WHAT IS EXPECTED = Where does the string "computer" occur in the records? Copy each line that holds it.

INPUT DATA =
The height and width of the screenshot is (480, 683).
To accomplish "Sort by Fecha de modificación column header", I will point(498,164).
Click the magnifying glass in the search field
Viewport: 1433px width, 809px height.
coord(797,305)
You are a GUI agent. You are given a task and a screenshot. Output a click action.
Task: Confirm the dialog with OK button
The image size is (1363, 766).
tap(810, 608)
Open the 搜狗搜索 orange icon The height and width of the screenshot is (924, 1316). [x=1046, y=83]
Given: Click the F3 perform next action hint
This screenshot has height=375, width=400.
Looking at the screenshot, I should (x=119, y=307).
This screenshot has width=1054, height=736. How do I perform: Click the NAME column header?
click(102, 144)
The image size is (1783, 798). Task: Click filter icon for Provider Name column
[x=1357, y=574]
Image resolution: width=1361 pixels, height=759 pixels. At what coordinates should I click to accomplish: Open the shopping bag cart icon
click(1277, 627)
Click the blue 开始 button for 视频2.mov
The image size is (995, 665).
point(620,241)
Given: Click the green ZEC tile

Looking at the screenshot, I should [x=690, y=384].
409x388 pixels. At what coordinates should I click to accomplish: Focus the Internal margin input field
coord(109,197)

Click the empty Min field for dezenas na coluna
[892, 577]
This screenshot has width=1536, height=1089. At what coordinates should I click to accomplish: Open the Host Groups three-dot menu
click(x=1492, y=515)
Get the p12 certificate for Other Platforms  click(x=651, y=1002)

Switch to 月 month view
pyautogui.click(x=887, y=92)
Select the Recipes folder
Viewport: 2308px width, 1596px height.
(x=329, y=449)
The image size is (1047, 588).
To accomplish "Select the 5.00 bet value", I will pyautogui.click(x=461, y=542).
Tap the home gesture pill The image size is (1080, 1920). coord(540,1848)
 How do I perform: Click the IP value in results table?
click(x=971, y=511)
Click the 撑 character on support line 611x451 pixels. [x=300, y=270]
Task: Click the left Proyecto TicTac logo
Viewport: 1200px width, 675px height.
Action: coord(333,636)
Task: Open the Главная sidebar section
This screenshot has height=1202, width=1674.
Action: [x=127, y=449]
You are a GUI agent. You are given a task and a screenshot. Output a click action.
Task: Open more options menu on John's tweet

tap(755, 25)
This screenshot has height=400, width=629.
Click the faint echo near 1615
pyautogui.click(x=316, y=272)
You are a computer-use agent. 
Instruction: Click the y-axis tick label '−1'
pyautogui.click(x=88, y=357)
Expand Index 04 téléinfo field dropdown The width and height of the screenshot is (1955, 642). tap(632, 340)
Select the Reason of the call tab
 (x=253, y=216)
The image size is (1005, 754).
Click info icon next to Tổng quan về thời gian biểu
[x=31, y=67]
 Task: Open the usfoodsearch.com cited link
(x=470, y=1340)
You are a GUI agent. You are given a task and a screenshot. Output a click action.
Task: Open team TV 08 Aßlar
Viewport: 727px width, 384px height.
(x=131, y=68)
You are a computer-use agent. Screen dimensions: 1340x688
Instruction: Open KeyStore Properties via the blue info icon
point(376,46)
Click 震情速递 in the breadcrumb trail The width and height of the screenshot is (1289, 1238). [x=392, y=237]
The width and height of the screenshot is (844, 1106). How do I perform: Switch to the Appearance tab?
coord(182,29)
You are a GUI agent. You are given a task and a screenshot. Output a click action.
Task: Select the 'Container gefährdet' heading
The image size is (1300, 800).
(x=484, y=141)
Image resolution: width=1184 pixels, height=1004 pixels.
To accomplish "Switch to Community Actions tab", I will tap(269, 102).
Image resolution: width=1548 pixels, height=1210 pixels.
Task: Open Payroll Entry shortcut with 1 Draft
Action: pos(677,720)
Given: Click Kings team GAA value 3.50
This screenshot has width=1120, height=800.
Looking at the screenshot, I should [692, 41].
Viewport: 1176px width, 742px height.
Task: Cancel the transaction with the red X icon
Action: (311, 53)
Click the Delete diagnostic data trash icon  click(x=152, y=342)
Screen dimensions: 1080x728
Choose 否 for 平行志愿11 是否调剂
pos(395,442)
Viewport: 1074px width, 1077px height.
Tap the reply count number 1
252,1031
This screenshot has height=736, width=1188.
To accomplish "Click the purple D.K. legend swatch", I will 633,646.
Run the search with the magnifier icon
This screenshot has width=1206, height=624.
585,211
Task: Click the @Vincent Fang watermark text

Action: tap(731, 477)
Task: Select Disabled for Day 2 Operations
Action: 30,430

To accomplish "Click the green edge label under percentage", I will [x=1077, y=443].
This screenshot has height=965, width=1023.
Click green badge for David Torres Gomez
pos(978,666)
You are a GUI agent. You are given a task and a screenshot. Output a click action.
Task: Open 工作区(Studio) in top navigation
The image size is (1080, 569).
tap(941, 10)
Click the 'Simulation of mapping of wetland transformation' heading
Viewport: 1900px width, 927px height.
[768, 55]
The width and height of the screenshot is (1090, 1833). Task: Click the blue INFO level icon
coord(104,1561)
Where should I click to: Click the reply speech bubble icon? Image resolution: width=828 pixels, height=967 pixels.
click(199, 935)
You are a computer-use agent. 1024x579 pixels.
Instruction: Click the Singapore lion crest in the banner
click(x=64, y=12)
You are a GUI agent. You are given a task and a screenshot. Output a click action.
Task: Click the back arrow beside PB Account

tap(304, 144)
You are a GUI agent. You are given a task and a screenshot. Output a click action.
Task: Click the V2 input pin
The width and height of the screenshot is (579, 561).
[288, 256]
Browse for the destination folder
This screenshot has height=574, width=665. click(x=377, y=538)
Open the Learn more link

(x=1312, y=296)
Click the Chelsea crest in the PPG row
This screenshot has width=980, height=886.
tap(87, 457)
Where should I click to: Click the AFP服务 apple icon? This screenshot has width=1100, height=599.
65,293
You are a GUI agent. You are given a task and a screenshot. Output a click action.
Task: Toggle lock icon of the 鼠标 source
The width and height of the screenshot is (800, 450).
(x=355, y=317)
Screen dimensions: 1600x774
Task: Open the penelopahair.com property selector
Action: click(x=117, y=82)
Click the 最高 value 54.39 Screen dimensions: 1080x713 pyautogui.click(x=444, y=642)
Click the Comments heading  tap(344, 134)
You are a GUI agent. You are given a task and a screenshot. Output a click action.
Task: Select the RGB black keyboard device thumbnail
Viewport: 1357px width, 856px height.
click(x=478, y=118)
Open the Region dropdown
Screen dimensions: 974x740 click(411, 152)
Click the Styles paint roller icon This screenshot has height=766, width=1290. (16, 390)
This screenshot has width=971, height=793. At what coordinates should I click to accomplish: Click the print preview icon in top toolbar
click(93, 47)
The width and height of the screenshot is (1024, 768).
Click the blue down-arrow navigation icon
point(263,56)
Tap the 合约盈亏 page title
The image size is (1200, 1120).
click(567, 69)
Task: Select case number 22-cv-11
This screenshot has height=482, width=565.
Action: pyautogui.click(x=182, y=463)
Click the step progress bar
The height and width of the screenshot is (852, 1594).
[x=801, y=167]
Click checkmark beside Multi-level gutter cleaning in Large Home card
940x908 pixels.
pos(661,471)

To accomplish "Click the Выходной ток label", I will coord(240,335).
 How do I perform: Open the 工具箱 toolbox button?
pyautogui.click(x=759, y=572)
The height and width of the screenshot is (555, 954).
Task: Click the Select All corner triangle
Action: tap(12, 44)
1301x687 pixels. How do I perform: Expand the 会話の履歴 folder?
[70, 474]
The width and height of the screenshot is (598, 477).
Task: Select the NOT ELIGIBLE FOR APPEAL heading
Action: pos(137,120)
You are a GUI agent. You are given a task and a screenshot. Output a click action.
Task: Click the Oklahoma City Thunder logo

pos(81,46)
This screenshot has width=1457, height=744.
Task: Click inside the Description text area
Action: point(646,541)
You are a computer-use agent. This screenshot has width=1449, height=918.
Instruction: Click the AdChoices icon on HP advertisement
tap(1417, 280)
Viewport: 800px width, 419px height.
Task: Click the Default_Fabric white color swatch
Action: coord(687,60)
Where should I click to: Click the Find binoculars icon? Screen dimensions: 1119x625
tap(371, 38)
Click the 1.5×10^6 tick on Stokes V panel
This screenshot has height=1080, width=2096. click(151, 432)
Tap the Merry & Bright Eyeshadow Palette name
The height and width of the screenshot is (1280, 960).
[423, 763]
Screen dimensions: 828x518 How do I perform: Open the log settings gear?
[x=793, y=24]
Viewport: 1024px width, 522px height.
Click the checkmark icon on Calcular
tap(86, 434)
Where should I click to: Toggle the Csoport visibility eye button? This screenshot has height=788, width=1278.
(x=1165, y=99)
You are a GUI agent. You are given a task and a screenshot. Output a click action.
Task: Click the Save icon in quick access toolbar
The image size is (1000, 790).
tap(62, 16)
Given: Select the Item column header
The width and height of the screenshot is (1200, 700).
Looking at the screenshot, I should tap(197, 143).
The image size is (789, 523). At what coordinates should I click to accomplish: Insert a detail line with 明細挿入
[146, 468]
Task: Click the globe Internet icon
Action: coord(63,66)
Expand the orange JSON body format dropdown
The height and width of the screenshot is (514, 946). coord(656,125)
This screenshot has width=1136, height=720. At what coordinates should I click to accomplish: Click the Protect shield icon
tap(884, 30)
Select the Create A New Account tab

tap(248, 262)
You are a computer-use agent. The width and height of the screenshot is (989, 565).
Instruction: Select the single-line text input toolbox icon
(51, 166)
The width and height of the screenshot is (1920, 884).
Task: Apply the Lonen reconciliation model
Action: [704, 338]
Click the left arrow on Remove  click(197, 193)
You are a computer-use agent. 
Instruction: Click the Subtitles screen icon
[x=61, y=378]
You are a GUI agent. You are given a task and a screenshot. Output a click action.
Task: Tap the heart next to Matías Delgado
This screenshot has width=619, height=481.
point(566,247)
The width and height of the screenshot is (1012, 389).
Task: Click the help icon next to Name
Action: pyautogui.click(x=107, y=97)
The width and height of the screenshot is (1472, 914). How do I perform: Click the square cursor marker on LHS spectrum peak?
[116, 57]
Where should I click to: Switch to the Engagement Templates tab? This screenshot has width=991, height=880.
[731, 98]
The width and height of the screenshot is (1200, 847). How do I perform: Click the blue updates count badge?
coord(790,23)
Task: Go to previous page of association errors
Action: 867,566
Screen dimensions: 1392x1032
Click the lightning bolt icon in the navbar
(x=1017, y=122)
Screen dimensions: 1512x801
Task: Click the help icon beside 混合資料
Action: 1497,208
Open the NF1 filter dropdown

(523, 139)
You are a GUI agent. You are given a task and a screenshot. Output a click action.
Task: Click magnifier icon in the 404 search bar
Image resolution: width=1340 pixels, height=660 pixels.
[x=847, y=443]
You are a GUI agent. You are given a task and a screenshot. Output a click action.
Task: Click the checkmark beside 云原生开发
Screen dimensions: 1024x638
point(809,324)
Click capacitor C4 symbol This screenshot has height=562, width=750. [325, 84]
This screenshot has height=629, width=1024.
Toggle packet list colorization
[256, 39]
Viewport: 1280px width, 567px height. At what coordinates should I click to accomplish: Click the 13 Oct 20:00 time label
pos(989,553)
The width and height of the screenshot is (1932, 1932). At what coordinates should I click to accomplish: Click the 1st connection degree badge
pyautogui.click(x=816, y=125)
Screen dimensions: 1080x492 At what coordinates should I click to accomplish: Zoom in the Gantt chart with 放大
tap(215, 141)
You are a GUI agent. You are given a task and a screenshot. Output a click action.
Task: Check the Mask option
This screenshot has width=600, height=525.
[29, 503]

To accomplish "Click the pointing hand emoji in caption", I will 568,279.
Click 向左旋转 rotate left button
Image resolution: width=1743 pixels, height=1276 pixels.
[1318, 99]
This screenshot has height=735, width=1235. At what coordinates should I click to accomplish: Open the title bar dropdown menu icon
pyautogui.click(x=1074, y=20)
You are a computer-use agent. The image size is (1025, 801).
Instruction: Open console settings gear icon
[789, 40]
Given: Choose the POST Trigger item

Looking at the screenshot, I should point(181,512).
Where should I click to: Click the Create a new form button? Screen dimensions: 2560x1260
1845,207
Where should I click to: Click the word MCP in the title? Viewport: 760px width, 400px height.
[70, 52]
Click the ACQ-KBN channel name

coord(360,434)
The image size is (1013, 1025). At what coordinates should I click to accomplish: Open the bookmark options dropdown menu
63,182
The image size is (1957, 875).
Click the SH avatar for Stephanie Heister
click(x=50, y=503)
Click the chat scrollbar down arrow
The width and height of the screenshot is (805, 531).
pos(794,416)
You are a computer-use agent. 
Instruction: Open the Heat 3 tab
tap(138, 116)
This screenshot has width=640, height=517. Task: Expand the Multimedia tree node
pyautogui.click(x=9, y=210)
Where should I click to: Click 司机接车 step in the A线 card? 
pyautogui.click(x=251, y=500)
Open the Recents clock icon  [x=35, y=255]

COMPLETED EXERCISE =
You are a computer-use agent. 
You are a computer-use agent. Screen dimensions: 1340x688
You are a computer-use agent. 1024x579 pixels.
You are a computer-use agent. This screenshot has width=1449, height=918.
You are a computer-use agent. The width and height of the screenshot is (989, 565).
You are a computer-use agent. 
You are a computer-use agent. The image size is (1025, 801).
You are a computer-use agent. 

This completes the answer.